Extract to read:
____________________

Soundtrack album by Henry Mancini
- Released: 1964
- Recorded: September 16–18, 1963
- Studios: RCA Victor (Hollywood, California)
- Genre: Soundtrack
- Length: 28:58
- Label: RCA Victor
- Producer: Joe Reisman

Singles from The Pink Panther: Music from the Film Score Composed and Conducted by Henry Mancini
- "The Pink Panther Theme" Released: 1964;

= The Pink Panther (soundtrack) =

The Pink Panther: Music from the Film Score Composed and Conducted by Henry Mancini is a soundtrack album from the 1963 movie The Pink Panther starring David Niven and Peter Sellers. The music was composed and conducted by Henry Mancini.

The album entered Billboard magazine's pop album chart on April 25, 1964, peaked at No. 8, and remained on the chart for 41 weeks.

____________________

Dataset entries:
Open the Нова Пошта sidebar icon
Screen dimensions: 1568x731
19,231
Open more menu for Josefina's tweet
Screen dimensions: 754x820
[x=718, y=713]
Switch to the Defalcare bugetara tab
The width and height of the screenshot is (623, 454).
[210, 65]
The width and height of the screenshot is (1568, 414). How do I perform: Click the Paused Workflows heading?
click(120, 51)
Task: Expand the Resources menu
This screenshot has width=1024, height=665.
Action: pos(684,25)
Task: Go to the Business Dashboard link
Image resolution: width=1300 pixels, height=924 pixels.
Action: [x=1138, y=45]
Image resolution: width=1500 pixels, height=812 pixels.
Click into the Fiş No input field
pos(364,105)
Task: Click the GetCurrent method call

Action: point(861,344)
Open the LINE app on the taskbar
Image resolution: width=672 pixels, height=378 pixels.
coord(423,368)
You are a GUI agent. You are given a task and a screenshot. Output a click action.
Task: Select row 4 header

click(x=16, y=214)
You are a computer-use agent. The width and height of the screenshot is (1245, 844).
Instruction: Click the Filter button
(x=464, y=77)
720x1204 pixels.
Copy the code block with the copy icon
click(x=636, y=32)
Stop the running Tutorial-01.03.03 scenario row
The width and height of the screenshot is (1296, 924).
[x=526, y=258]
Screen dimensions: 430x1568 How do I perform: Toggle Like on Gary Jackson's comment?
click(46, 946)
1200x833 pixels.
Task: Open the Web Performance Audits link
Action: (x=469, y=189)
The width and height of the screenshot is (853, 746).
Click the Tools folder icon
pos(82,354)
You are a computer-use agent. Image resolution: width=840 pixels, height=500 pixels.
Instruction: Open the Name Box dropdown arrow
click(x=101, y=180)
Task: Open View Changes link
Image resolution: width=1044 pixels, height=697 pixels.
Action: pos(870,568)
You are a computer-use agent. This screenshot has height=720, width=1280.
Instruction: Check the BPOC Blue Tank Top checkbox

____________________

Translate this sentence from the text about The Pink Panther soundtrack into Spanish: "The music was composed and conducted by Henry Mancini."

Output of the task: La música fue compuesta y dirigida por Henry Mancini.